2

I was under the impression that the reason that the normal distribution occurs naturally could be explained by the central limit theorem (CLT). I recently watched a video that described a derivation of the normal probability density function using the case of darts clustered around the center of a dartboard.

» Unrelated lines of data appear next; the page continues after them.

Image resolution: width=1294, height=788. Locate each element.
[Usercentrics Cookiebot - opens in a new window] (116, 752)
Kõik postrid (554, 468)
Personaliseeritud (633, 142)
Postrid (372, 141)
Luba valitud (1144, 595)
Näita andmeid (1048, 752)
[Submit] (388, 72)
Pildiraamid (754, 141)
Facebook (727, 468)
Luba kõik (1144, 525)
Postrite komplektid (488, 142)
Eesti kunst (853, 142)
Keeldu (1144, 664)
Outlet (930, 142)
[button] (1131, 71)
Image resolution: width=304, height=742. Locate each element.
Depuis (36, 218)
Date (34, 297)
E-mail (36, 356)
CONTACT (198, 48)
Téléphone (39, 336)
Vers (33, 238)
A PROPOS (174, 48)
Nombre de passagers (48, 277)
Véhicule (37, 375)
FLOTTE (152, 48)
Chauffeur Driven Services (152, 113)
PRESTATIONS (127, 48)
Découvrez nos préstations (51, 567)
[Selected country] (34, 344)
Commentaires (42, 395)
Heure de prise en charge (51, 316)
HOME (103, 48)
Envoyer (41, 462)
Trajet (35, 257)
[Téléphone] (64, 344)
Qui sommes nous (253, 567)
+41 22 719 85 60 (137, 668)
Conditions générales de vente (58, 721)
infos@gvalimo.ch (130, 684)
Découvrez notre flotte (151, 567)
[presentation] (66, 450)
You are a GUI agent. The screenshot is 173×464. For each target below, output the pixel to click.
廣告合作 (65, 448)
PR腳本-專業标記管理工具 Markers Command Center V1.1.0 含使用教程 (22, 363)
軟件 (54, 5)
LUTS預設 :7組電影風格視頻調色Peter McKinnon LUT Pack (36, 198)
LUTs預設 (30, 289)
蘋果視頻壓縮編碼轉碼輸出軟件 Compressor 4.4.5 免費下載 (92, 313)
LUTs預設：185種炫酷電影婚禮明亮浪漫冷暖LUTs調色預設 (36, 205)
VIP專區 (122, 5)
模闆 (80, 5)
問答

As far as I can tell, the example is distinct from the CLT.

The assumptions about the distribution of darts are as follows:

  1. Darts are clustered around a center and are less dense further from the center.
  2. The distribution of darts in the X direction is statistically independent of the distribution of darts in the Y direction.
  3. The distribution of darts is equivalent for any point with a given radius $r = \sqrt{x^2+y^2}$.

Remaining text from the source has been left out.